Hardly anyone wanted Johnny Bulla to win the 1941 Los Angeles Open at Riviera.
Bulla, his fellow players asserted, had committed an egregious crime. Three years earlier, he had befriended Charles Walgreen, founder of the Walgreens drugstore, and agreed to an endorsement deal to promote the store’s discount golf balls that were sold over the counter to the public for 25 cents a pop.
It came at a time when golfers – and all athletes, for that matter – virtually never ventured into the space of commercial partnerships. Pro golfers were to play equipment sold exclusively in golf shops. Competing with a bargain ball sold outside the pro shop system while earning money for such a thing bordered on blasphemous.

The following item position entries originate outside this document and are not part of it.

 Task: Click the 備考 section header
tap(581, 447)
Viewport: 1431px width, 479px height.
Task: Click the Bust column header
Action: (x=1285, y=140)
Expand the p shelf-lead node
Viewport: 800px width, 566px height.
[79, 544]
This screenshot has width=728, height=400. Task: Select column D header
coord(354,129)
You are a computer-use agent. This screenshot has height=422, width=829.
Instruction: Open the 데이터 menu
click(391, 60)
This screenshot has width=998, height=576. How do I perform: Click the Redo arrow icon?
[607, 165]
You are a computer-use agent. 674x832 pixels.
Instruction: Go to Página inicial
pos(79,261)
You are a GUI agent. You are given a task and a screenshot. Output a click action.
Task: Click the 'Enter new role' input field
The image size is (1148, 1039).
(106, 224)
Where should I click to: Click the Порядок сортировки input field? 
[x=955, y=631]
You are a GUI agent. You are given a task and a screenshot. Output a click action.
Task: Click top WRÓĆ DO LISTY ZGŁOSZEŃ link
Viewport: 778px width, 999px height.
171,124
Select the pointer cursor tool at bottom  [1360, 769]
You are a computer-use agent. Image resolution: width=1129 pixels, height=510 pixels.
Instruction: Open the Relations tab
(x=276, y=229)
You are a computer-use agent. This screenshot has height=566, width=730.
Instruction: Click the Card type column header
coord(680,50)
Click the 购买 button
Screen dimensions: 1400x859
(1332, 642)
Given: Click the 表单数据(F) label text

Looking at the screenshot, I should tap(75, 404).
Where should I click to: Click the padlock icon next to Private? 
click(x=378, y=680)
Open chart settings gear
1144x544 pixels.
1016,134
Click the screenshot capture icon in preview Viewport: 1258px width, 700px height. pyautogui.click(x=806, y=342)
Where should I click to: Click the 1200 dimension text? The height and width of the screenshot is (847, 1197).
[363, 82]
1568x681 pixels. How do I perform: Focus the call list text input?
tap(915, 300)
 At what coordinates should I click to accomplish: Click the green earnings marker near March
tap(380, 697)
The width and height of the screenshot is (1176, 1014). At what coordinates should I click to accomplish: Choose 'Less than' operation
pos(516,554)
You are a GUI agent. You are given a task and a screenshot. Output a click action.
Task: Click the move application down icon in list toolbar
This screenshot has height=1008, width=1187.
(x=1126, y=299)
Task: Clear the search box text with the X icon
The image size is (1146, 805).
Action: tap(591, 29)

The PGA of America tried to blackball Bulla at every step, going as far as barring him from the 1941 U.S. Ryder Cup team. Wilson Sporting Goods threatened Sam Snead, a close friend of Bulla’s and a Wilson staff member, with termination of his contract should continue to spend time with Bulla. The PGA threatened Snead, too. He stuck by his friend and held off punishment. But it didn’t stop the animosity from raining down on a perceived turncoat.
In that 1941 L.A. Open, Bulla’s only PGA Tour win in a lengthy career, the hate reached a level that is unthinkable today. During the third round, one of his playing partners walked up to a ball in the fairway, looked down to check the brand and then walked away, presumably because that wasn’t his ball.
It was the equivalent of the hidden ball trick in baseball. Bulla hit his approach assuming it was his Walgreens Golden Crown ball, but that wasn’t the case. He incurred a two-stroke penalty because of the trickery but still won by two strokes over Craig Wood.
“Every inch of a player has got a logo now,” Bulla’s son, Robert, told the Beaver County Times. “In those days, that was not the thing to do. Walgreens was going to sue (the PGA) for antitrust, so they backed down. The manufacturers really put pressure on the PGA. The PGA really did a number on (Bulla), basically destroyed a lot of his records.”
Johnny Bulla’s name is mostly forgotten in golf history, especially because some of his tour accomplishments were essentially whitewashed. But what he did for the game, and the defiant way he did it, makes him one of the true hidden gems in an era of golf dominated by players like Snead, Ben Hogan, Byron Nelson, Jimmy Demaret, Cary Middlecoff and Lloyd Mangrum.